Binder K, Krauss S, Schmidmaier R, Braun LT. Natural frequency trees improve diagnostic efficiency in Bayesian reasoning. Adv Health Sci Educ Theory Pract. 2021 Feb 12. doi: 10.1007/s10459-020-10025-8. Epub ahead of print. PMID: 33599875.
医師は,病気の事前確率と検査の感度・偽陽性率から陽性的中率を求めること(ベイズ推論)を求められると、しばしば重大な結果をもたらす誤った判断をしてしまうことがある。しかし,日常臨床の現場では,医師が正しく判断できるツールを手に入れることが重要であるだけでなく,その判断の速さも重要な要素である.本研究では、医療用ベイズ推論の精度と効率性を分析した。
この実証研究では、4つの事例を提示する際に,情報提示のフォーマット(確率での記載 vs. 自然数を用いた記載)と可視化(テキストのみ vs. 樹形図のみ)を変化させた。111名の医学生がこの研究に参加し、一般的な医学的問題を扱った4つのベイズ課題に取り組んだ。彼らの回答の正しさがコード化され、タスクに費やされた時間が記録された。
ベイズ推論の正解時間中央値は、確率の樹形図を用いたバージョン(5分47秒)、自然数のテキストのみのバージョン(4分13秒)や確率のテキストのみのバージョン(9分59秒)と比較して、自然数の樹形図を用いたバージョン(2分55秒)が最も速く、スコア診断効率(中央値を正解推論の割合で割った時間)は、自然数の樹形図を用いたバージョン(4分53秒)が最も良かった。

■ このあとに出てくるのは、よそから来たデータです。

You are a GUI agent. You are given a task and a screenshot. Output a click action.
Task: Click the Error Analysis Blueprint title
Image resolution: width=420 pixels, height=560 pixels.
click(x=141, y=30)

自然数の樹形図を用いたやり方で,より正確で高速な判定が可能である。ベイズタスクの正確性と効率性を向上させることで、日々の臨床現場での過剰診断を減らすことができるかもしれない。感想
この研究とても面白いです!
事前確率と検査の感度特異度から事後確率を算出するというよくあるタスクに関して,情報の出し方で判断の正確さと時間が変わることを実証しています.①確率:テキスト バージョン
The probability of breast cancer is 1% for a woman of a particular age group who participates in a routine screening (a priori probability, also called prevalence P(B)). If a woman who participates in a routine screening has breast cancer, the probability is 80% that she will have a positive mammogram (sensitivity P(M + |B)). If a woman who participates in a routine screening does not have breast cancer, the probability is 9.6% that she will have a false-positive mammogram (false-alarm rate P(M + |¬B)).
What is the probability that a woman who participates in a routine screening and has a positive mammogram actually has breast cancer?②自然数:テキスト バージョン
100 out of 10,000 women of a particular age group who participate in a routine screening have breast cancer. 80 out of 100 women who participate in a routine screening and have breast cancer will have a positive mammogram. 950 out of 9,900 women who participate in a routine screening and have no breast cancer will have a false-positive mammogram.
How many of the women who participate in a routine screening and receive positive mammograms have breast cancer?③確率:樹形図 バージョン
④自然数:樹形図 バージョン
(③④はリンク先参照)やっていることは変わらなくても,自然数:樹形図 バージョンで情報を提示するのがもっともやりやすい,という結論です.着眼点が素晴らしいし,発想も面白いし,デザインがシンプルでわかりやすく,こんな研究してみたいと思いました.